In the data below, which lines contain "Task"? List them by copying each one.

(Stored items)
************

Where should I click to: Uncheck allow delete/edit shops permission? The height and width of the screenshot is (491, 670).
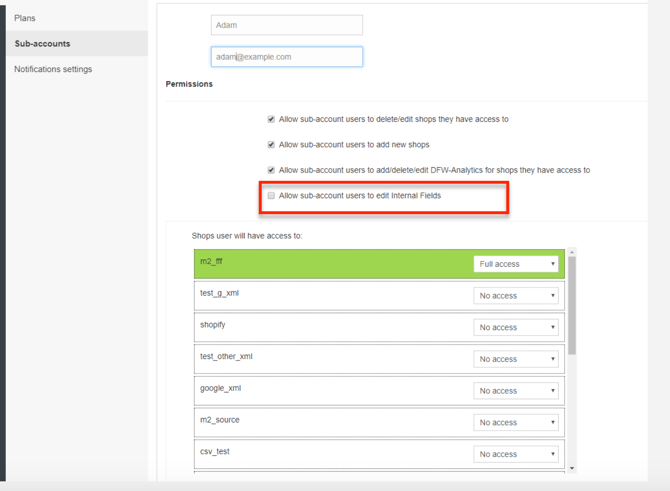tap(271, 119)
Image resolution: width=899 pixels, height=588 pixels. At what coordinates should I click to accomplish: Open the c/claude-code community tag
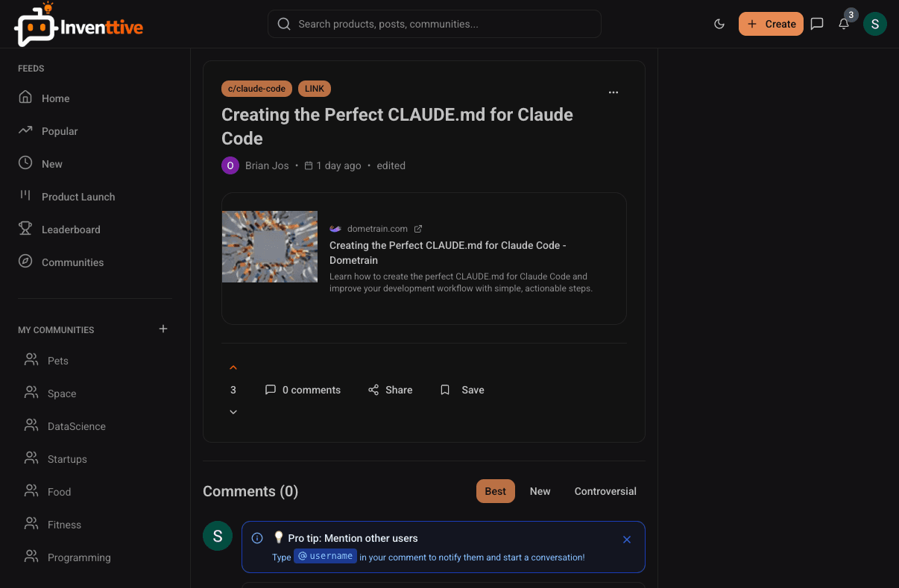click(256, 89)
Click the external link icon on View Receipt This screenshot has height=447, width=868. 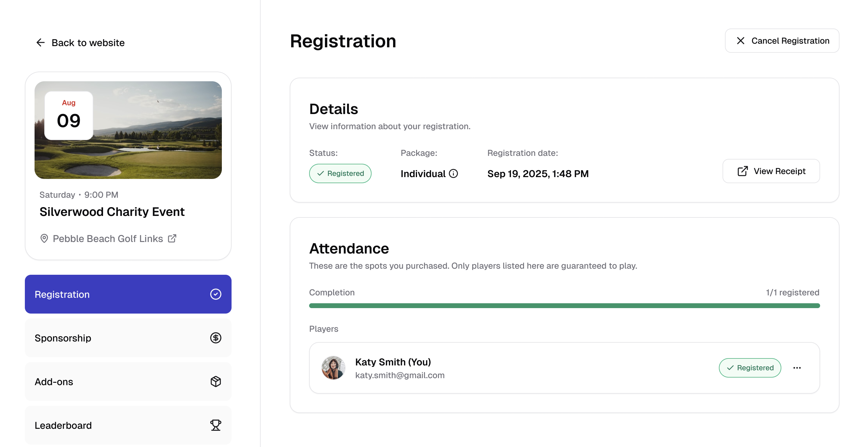click(x=742, y=171)
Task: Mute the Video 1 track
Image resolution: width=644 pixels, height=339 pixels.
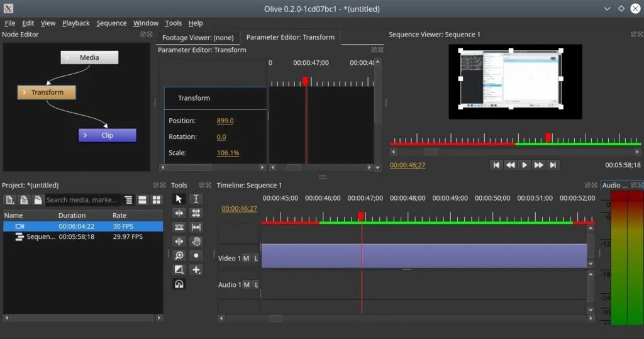Action: click(x=247, y=258)
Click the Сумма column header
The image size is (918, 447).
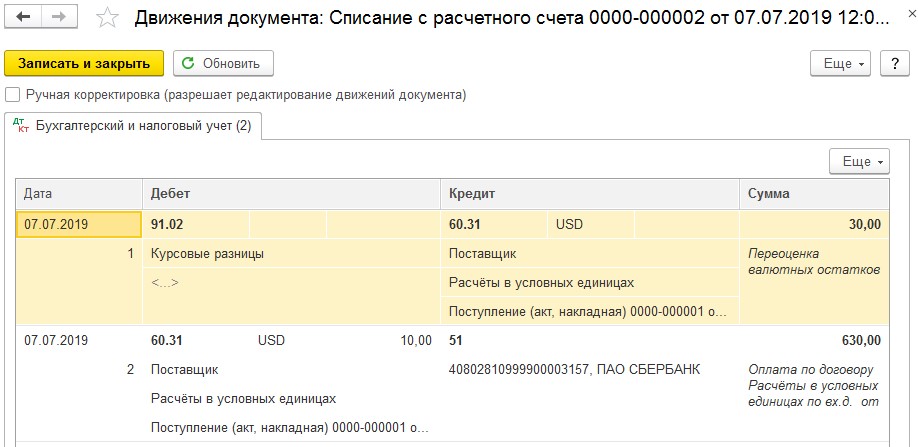(x=814, y=194)

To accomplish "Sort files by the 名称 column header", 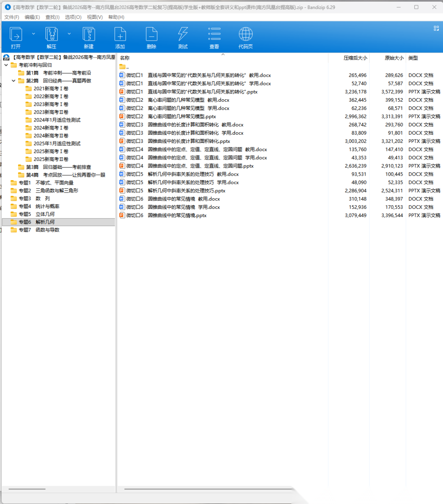I will 125,58.
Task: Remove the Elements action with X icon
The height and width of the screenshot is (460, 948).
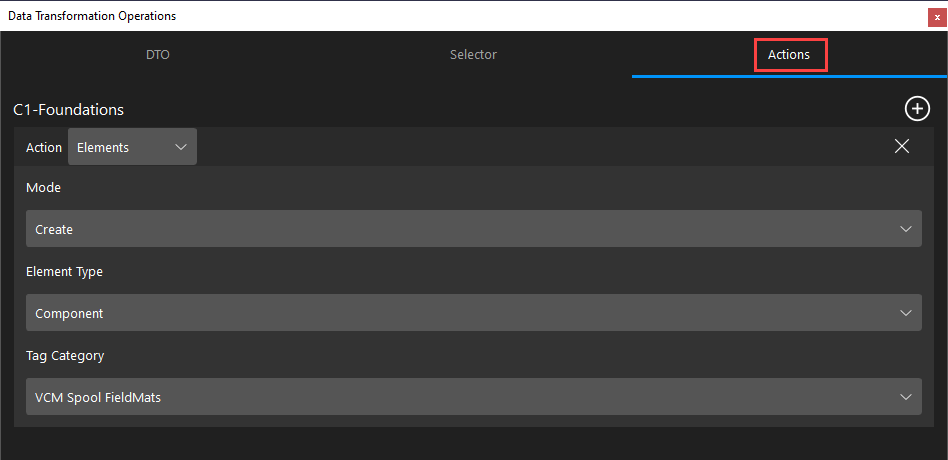Action: pyautogui.click(x=901, y=146)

************

[Answer space]:
Task: Mute the Video 1 track
Task: Remove the Elements action with X icon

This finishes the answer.